2.3. Video Forensics and Integrity Verification

The authenticity and integrity of video evidence have become paramount concerns in the digital age. Liao et al. [22] developed a spatial-frequency domain video forgery detection system based on a ResNet-LSTM-CBAM hybrid network with Discrete Cosine Transform (DCT) integration. Their methodology combines spatial feature extraction with frequency-domain analysis to identify manipulated video segments, achieving high accuracy across multiple benchmark datasets. This research highlights the importance of multi-domain analysis approaches in video forensics, particularly when dealing with surveillance footage where temporal consistency and frame integrity are critical for evidence admissibility.
Yang et al. [23] proposed a proactive digital forensics mechanism (P-DFM) that integrates forensic tools with the MITRE ATT&CK framework, Security Information and Event Management (SIEM), and Managed Detection and Response (MDR) systems for enterprise incident management. Their approach emphasizes the importance of real-time evidence preservation and chain-of-custody maintenance in cloud-based surveillance environments, addressing contemporary challenges where video evidence may be distributed across multiple storage locations and subject to automated processing pipelines.
Commercial forensic tools offer specialized capabilities for CCTV/DVR recovery. Magnet Witness (formerly DVR Examiner), developed by DME Forensics and acquired by Magnet Forensics, represents the leading commercial solution for surveillance video recovery [8]. The software provides direct file system acquisition from DVR hard drives, including deleted or partially overwritten video, and supports both native and proprietary file formats. However, practitioner forums report limitations with certain file systems, particularly Dahua’s DHFS and when H.264 compression is employed [24]. DiskInternals DVR Recovery offers automated detection of CCTV DVR file systems from Hikvision, Dahua (DHFS), and other manufacturers [25]. VIP 2.0, developed by SalvationDATA, provides wide brand coverage from Hikvision to Sony [9]. X-Ways Forensics and EnCase, while not CCTV-specific, are employed by practitioners for video carving from surveillance systems [26]. UFS Explorer Video Recovery specializes in recovering footage from CCTV and vehicle DVRs, supporting various vendor-specific file systems including WFS, DHFS, HIK, Mirage, and Pinetron [27].

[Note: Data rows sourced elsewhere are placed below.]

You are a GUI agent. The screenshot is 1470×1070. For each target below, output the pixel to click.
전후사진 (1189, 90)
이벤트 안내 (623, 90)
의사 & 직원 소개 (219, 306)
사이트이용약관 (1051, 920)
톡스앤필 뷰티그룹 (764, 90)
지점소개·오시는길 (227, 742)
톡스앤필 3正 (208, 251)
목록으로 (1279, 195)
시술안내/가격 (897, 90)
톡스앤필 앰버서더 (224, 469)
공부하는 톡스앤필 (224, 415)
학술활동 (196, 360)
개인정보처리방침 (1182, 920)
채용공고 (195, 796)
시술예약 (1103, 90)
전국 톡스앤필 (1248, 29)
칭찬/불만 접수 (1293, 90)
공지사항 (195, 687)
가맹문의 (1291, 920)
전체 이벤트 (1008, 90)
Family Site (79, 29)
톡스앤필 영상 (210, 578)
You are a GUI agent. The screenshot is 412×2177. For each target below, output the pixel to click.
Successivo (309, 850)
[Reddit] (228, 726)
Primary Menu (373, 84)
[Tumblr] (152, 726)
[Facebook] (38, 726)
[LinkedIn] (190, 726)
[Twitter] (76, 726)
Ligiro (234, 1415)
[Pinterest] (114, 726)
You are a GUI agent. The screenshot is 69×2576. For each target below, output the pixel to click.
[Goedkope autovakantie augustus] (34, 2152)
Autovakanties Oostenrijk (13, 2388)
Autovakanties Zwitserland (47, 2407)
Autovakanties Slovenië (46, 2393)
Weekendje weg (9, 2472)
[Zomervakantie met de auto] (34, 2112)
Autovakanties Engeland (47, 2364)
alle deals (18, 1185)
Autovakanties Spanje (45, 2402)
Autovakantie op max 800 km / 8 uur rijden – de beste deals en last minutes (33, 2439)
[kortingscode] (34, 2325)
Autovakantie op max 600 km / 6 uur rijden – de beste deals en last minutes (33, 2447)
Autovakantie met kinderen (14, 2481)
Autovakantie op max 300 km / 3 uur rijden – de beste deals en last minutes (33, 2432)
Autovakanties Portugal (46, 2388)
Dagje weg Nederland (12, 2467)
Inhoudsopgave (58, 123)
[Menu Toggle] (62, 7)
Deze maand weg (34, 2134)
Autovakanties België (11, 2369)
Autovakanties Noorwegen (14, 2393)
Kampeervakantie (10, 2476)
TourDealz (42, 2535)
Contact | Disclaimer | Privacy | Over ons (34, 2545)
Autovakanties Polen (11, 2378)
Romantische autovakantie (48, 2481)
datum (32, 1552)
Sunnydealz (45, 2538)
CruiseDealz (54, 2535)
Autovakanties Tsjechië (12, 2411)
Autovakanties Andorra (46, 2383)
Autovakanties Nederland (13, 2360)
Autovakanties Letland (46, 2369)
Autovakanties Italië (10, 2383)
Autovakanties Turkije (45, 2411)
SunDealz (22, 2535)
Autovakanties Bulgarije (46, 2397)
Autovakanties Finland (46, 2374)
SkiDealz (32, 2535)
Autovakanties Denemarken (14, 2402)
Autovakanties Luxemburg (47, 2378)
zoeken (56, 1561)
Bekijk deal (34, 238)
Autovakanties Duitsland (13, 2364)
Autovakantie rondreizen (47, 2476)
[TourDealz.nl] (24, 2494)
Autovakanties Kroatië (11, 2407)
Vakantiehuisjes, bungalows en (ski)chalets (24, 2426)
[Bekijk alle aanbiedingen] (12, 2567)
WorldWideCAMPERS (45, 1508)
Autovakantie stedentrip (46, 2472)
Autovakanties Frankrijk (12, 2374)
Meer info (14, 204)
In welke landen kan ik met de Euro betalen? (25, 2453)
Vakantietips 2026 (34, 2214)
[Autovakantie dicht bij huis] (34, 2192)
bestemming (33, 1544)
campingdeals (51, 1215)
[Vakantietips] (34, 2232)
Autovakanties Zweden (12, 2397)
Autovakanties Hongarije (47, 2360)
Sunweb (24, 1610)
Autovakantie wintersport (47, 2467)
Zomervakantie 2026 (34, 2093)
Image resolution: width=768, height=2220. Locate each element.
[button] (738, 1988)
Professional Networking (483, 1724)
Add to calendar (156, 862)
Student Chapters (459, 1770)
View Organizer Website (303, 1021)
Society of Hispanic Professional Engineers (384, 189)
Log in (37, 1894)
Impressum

2.4. Digital Forensics Education and Practical Training

The practical training of forensic investigators has gained increased attention as surveillance technologies proliferate. Cruz [28] presented innovative learning approaches in digital forensics laboratories, focusing on tools and techniques for data recovery from electronic devices containing NAND flash memory chips. The study emphasized hands-on experimental training as essential for developing competencies in forensic analysis of non-operational or locked systems, directly relevant to scenarios where surveillance DVR/NVR units are damaged or inaccessible. This educational perspective underscores the importance of accessible, transparent forensic methodologies—such as the approach presented in this paper—that can serve both investigative and pedagogical purposes.
File carving techniques form a foundational approach in CCTV forensics. Foremost, originally developed for the U.S. Air Force Office of Special Investigations, employs header and footer pattern matching to extract files from disk images [29]. Scalpel, presented by Richard and Roussev at DFRWS 2005, represents a complete rewrite of Foremost designed to address high CPU and RAM usage issues [30]. Bulk Extractor, developed by Garfinkel, extends traditional file carving by extracting metadata and structured information [31]. PhotoRec, part of the TestDisk suite, provides an alternative file recovery tool that has been adapted for video file carving from surveillance systems [32].
Advanced carving techniques have been developed to address fragmentation challenges. Pal and Memon [33] proposed entropy-based carving methods that identify file boundaries through statistical analysis rather than signature matching alone. Poisel and Tjoa [34] introduced advanced file carving techniques for fragmented files, demonstrating improved recovery rates for non-contiguous data blocks common in circular buffer storage systems. Cohen [35] developed the Advanced Forensic Format (AFF) to standardize disk image formats, facilitating more efficient carving operations across different forensic tools.
Despite their utility, traditional carving tools face challenges with surveillance video formats due to proprietary video containers employing non-standard headers not included in default carving configurations. Memon and Pal [10] demonstrated that header–footer-based carving achieves only 60–70% success rates for fragmented surveillance video files, highlighting the need for more sophisticated temporal reconstruction algorithms.
Python has emerged as a preferred language for digital forensics tool development due to its extensive libraries for binary data manipulation, cross-platform compatibility, and rapid prototyping capabilities. The struct module enables precise parsing of binary data structures, essential for decoding proprietary file formats. The interpretable nature of Python facilitates transparent, peer-reviewable forensic methodologies, addressing concerns about “black box” commercial tools. Altheide and Carvey [36] provided comprehensive guidance on using Python for digital forensics, demonstrating techniques for parsing binary file formats and automating evidence extraction workflows.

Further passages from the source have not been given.